Pregnancy has known associated risks to both the individual carrying the pregnancy and the fetus. Some individuals are more likely to develop certain health problems, such as the heart dilating or blood pressure being too high, during pregnancy. There are also environmental exposures, such as medications, that are known to impact some pregnant individuals and their fetuses. Our research would like to use UK BioBank data to better understand how genetic differences among pregnant individuals impact their risk for developing pregnancy-related health problems and their risk for medication exposure-related affects to the pregnancy and fetus.
Specifically, our research questions are addressed with two aims: 1. Examine how genetic differences affect pregnant individuals’ and their fetuses’ risk for developing specific diseases. 2. Examine how genetic differences affect pregnant individuals’ and their fetuses’ risk for having un-wanted outcomes of medication exposure.
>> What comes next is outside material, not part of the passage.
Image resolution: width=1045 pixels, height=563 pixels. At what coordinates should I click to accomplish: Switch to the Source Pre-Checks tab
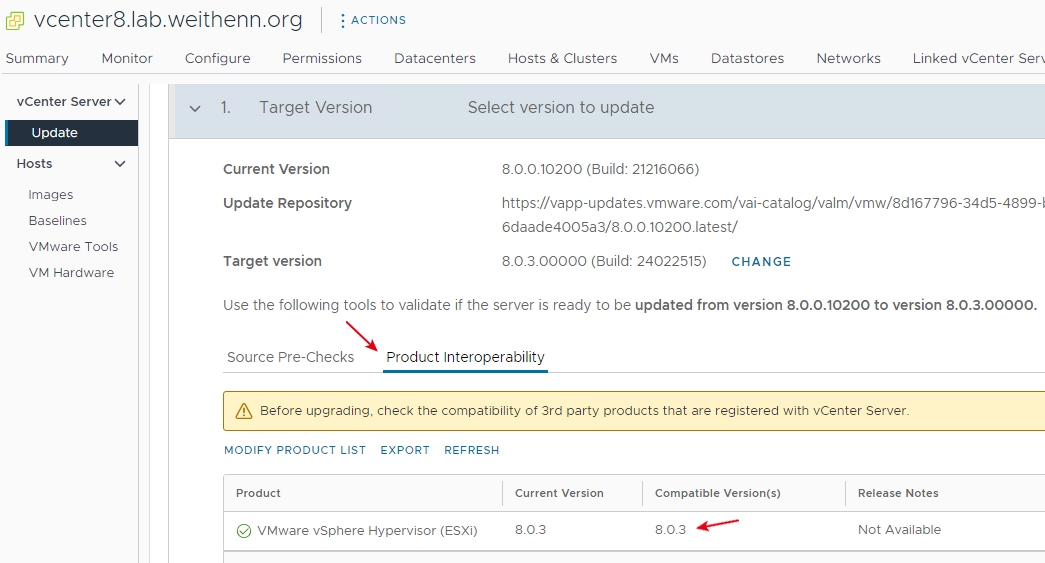click(x=291, y=357)
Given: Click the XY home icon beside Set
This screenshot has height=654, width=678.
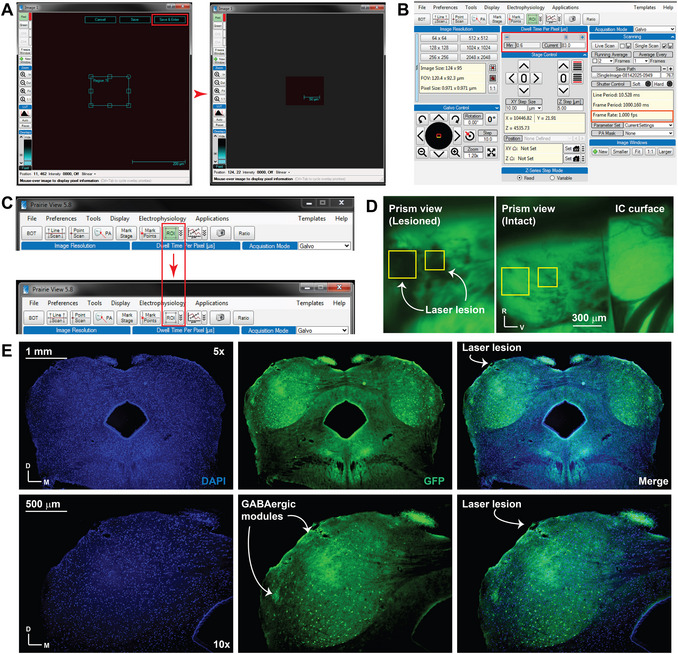Looking at the screenshot, I should click(x=576, y=148).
Both aims will include the use previously studied genetic risk factors, such as known disease PRSs and known pharmacogenomic variants, to evaluate their impact on the understudied pregnancy and fetal populations. When necessary new genetic analyses will also be completed to improve our understanding of previously understudied pregnancy-related outcomes.
This project will involve the work of several scientists approximately over the next three years. A thorough investigation will have an immense impact on pregnancy related care. Pregnancy inducing diseases and medication exposure during pregnancy are common and understudied. Results from this research could allow for better prediction, care, and prevention of these pregnancy related diseases, which also affect all offspring.